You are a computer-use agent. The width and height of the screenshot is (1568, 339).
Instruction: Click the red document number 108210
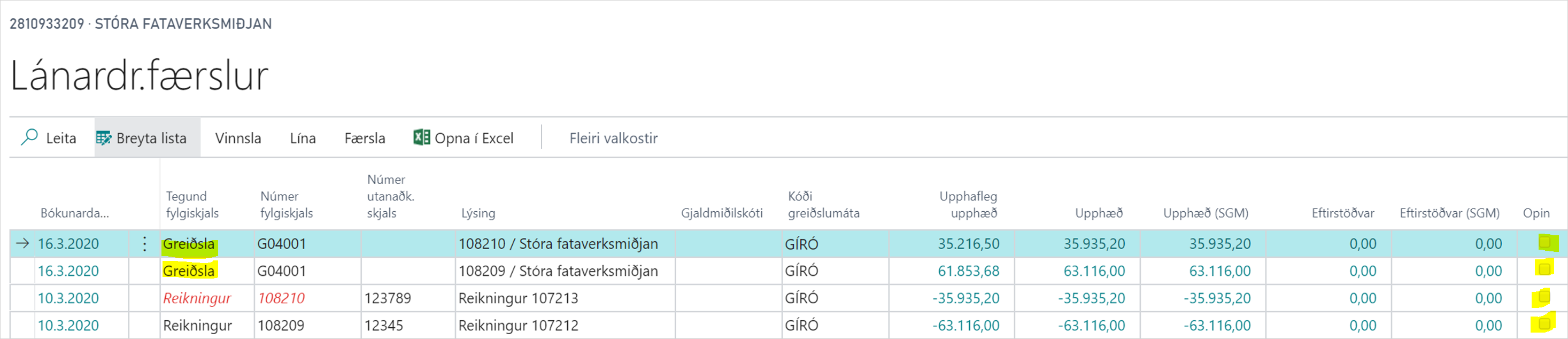point(281,298)
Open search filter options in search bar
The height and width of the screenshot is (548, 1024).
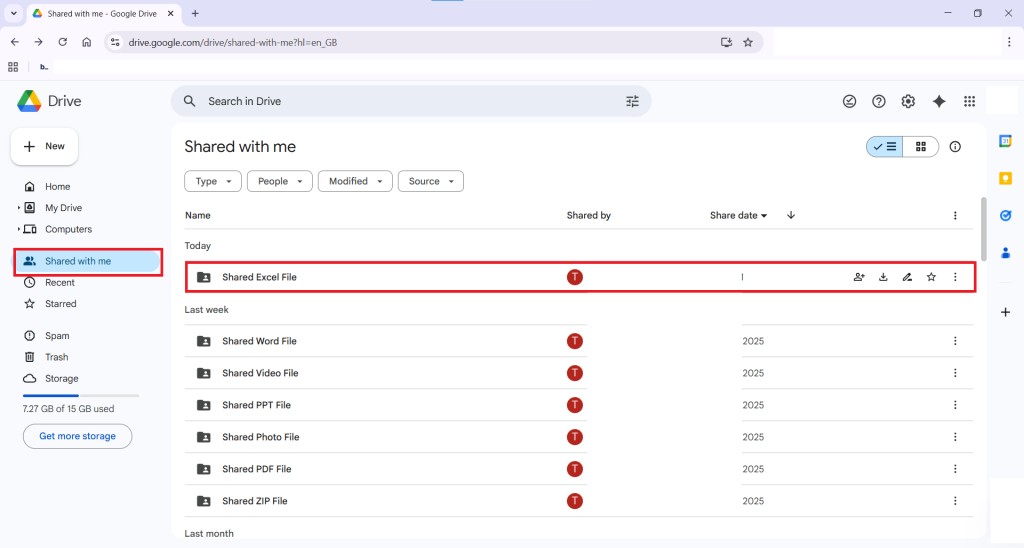coord(632,101)
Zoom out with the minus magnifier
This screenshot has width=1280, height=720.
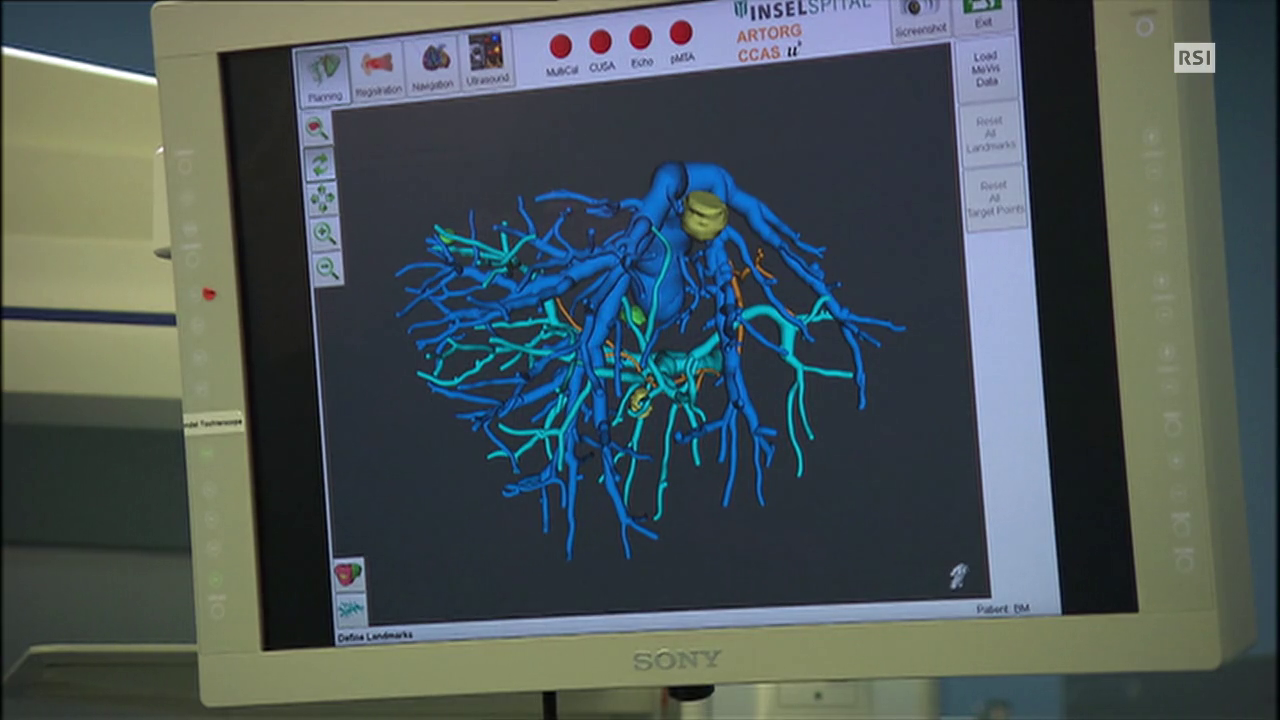327,268
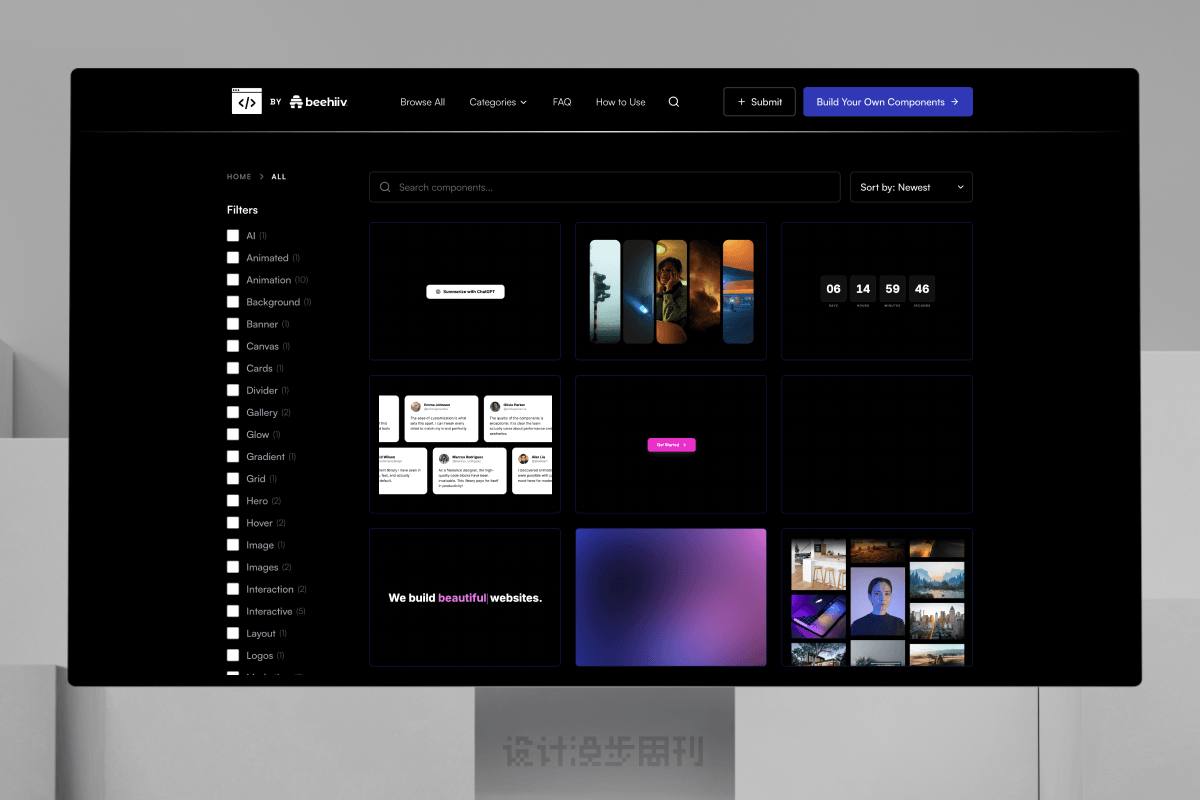Click the breadcrumb chevron separator after HOME
The image size is (1200, 800).
click(262, 177)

═══

Your instructions
Reproduce the data above in full, exactly, with the images removed.

Answer to this exercise
You are a computer-use agent. The width and height of the screenshot is (1568, 339).
Instruction: Click the red document number 108210
point(281,298)
Open search filter options in search bar
The height and width of the screenshot is (548, 1024).
coord(632,101)
Zoom out with the minus magnifier
This screenshot has width=1280, height=720.
327,268
Click the breadcrumb chevron separator after HOME
The image size is (1200, 800).
click(262, 177)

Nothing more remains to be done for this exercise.